La pitanya siempre fue lo que se dice un cul inquiet. No podía estar parada. Siempre tenía que hacer cosas buenas, para los demás y para los suyos. Salvo un breve, pero decisivo, periodo de tiempo en Francia huyendo de los desastres de la guerra, todo este bien lo hizo en Lleida. Le gustaba recordar canciones francesas, momentos de la infancia en los que había sido feliz (otra de sus virtudes: transformar en buenos recuerdos instantes que otros hubieran olvidado). Después, los hijos y los nietos. Yo fui el nieto mayor y tuve la suerte enorme de tener una relación muy especial con ella. Compartíamos el mismo sentido del humor; éramos capaces de entendernos con una mirada o con un gesto. Y si bien ella siempre fue capaz de querer a todo el mundo (es la única persona que conozco capaz de ser buena sin excepciones; yo me siento incapaz de algo así con gente que haya podido portarse mal conmigo o con los míos), todavía encontró la manera de querer más a su familia. Su reacción cuando salí del armario fue inmediatamente positiva pese a que su religión no se lo puso fácil para aceptarlo, pero su amor podía con cualquier prejuicio. Mi último recuerdo con ella, fuera del hospital, es la comida familiar después de correr el medio maratón de Lleida: mis padres, las dos abuelas, mi hermana, su novio, y un servidor con su novio. Todo natural, todo bien. No puedo tener un último recuerdo mejor que éste.
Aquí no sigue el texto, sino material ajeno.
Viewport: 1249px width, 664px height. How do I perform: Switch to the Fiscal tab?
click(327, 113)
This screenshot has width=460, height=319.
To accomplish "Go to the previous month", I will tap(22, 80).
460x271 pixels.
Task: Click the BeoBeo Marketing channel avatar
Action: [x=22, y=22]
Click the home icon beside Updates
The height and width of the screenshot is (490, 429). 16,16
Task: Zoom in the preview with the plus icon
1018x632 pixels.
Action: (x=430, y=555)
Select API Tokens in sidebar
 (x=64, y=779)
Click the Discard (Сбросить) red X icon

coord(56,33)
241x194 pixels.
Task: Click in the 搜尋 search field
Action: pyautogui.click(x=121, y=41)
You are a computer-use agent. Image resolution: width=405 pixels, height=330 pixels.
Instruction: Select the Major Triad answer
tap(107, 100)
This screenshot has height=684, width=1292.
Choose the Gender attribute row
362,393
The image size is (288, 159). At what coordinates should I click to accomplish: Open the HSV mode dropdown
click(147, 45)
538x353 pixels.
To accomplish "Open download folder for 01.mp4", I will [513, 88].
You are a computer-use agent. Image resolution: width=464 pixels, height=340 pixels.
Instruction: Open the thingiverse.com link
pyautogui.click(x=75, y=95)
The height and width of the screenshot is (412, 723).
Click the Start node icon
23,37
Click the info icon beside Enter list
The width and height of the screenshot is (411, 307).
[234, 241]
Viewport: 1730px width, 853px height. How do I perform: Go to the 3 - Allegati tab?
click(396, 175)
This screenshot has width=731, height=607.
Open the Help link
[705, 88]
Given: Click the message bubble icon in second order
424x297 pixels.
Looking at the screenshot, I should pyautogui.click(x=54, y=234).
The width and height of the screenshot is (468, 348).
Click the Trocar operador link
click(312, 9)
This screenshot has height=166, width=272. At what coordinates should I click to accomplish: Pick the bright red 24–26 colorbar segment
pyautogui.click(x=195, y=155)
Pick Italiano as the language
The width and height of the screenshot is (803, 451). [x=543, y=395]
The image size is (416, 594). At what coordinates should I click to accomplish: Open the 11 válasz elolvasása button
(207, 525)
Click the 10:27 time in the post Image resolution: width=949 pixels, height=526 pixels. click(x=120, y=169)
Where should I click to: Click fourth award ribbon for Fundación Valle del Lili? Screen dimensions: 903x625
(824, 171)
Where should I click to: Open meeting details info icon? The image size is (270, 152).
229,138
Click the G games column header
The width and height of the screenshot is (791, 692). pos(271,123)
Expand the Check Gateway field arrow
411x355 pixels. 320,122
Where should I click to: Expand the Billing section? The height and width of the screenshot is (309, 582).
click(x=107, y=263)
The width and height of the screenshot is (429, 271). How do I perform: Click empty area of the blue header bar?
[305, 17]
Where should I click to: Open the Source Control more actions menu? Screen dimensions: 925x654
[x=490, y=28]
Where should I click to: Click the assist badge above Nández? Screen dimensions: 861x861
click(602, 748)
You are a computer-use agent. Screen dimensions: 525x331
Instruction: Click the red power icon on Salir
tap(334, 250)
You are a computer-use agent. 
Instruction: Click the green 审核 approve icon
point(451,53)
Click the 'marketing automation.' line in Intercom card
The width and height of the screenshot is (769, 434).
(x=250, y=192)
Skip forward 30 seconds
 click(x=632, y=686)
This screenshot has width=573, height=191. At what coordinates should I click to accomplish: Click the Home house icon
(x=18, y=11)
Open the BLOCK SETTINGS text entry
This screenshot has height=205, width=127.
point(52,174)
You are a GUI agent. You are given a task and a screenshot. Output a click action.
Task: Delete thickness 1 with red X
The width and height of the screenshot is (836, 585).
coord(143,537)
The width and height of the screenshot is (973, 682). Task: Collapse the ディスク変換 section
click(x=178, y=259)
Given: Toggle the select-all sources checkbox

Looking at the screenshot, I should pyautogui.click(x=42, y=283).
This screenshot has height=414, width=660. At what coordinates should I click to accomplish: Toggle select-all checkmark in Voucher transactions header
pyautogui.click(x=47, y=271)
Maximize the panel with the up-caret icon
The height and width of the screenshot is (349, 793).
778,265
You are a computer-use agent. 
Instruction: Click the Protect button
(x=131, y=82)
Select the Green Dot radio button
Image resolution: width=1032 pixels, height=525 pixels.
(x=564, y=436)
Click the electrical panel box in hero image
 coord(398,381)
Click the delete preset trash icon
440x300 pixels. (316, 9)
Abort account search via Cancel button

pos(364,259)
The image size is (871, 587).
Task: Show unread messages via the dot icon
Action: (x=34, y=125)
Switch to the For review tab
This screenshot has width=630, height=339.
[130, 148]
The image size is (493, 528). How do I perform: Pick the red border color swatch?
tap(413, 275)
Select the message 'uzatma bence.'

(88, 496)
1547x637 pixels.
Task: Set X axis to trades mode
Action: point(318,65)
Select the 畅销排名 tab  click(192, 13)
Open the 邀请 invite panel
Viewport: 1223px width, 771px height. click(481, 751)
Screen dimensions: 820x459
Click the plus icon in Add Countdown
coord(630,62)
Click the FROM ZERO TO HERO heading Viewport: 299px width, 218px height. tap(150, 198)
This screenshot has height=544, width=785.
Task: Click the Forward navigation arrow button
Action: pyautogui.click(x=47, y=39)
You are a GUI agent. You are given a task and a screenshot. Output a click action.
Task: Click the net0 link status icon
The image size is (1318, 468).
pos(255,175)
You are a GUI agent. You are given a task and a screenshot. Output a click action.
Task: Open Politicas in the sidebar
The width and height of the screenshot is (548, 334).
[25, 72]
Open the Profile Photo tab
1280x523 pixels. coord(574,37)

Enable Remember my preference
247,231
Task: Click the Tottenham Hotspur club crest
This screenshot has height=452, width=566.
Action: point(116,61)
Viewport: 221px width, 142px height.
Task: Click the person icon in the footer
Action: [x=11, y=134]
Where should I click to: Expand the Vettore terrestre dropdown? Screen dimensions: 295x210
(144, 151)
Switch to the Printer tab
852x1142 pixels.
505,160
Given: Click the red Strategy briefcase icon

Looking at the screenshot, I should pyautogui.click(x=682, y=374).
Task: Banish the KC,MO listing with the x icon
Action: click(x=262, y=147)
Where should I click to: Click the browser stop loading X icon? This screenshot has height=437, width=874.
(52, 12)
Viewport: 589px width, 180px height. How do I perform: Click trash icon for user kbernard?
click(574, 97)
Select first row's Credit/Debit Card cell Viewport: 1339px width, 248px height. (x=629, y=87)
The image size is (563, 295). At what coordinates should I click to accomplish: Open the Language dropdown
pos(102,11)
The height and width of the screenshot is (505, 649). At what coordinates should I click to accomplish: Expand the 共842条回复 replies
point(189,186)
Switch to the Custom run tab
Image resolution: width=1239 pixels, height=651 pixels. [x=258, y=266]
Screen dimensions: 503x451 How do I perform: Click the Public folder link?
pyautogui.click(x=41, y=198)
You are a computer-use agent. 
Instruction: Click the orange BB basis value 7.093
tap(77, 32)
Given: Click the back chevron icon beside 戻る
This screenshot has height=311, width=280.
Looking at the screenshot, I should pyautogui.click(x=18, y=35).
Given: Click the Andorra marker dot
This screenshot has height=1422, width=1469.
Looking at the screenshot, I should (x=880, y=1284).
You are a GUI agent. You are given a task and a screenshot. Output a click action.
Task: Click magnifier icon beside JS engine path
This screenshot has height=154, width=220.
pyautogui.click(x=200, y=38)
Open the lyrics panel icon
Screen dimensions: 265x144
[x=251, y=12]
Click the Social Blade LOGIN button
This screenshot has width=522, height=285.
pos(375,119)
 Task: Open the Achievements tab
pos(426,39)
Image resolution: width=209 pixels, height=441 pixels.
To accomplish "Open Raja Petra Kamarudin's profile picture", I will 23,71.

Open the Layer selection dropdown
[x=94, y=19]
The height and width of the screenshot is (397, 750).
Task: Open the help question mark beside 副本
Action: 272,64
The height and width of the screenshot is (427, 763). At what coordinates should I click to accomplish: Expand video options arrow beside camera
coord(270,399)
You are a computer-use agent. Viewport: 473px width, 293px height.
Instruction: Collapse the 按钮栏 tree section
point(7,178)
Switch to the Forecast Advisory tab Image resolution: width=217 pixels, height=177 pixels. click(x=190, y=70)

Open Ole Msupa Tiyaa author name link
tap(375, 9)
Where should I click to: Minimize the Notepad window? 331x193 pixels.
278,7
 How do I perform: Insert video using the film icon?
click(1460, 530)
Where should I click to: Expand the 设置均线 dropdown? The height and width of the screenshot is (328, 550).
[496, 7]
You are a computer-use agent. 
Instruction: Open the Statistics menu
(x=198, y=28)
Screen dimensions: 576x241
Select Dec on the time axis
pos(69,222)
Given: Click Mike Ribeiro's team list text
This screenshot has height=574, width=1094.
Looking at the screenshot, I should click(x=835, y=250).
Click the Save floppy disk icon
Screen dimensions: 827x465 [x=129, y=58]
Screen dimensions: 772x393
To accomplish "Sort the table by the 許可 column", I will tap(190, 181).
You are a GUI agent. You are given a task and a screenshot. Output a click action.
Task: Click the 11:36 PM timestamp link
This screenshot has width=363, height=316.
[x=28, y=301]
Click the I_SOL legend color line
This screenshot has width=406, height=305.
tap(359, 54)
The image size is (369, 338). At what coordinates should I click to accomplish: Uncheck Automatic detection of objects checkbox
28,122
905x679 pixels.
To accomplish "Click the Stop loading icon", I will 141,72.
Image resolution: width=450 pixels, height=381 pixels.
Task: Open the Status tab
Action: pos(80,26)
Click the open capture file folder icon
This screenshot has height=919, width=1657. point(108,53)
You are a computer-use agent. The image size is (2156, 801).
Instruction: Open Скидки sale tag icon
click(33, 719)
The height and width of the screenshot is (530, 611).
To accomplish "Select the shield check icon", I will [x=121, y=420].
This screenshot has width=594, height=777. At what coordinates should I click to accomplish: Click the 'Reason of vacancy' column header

El nieto había conseguido tirar adelante un reto personal y lo estábamos celebrando, pero aquella también fue, sin saberlo, una comida de despedida. Luego vino el hospital, que ella aguantó con toda la fuerza y el buen humor. Pudimos decirnos todo lo que queríamos decirnos, pudimos acompañarla, y estuvimos con ella hasta que su enorme corazón dijo basta. Yo no sé si existe un cielo o una recompensa, pero si existe, ella está allí, sin ningún tipo de duda.
Y lo cierto es que han sido unos días de tristeza profunda, de aprender que no voy a volver a verla, que no vamos a poder reírnos juntos de cualquiera de las miles de tonterías que nos decíamos, que no voy a poder levantarla al vuelo como solía hacer mientras ella me reprimía con un "Baixa'm!, que em faràs mal!", pero a la vez era incapaz de disimular una sonrisa; que no vamos a revisar fotos nunca más, y que ya no voy a poder escuchar historias sobre los sitios que visitó, sobre la gente que conoció, sobre Artesa de Lleida, el pueblo en el que nació. Pero aún así, no puedo dejar de mitigar esta tristeza con una extraña alegría. Porque he sido uno de los privilegiados que ha podido tenerla cerca durante años. Porque con ella he crecido y he compartido centenares de miles de momentos que quedan guardados siempre en la cajita de los aprendizajes las emergencias emocionales. Porque muchos de los actos mejores que he podido ver en esta vida, en lo que a calidad humana se refiere, los he podido ver a través de su ejemplo. Porque muchas de las cosas buenas que he intentado (y que intentaré) hacer en esta vida han sido mirándome a través de su espejo. La tristeza se ha vuelto gratitud por haber podido jugar un papel epicéntrico en la vida de una persona como ella, y por haberla tenido en la mía. Esto es lo que me llevo de ella, y lo que me quedará siempre, y para siempre.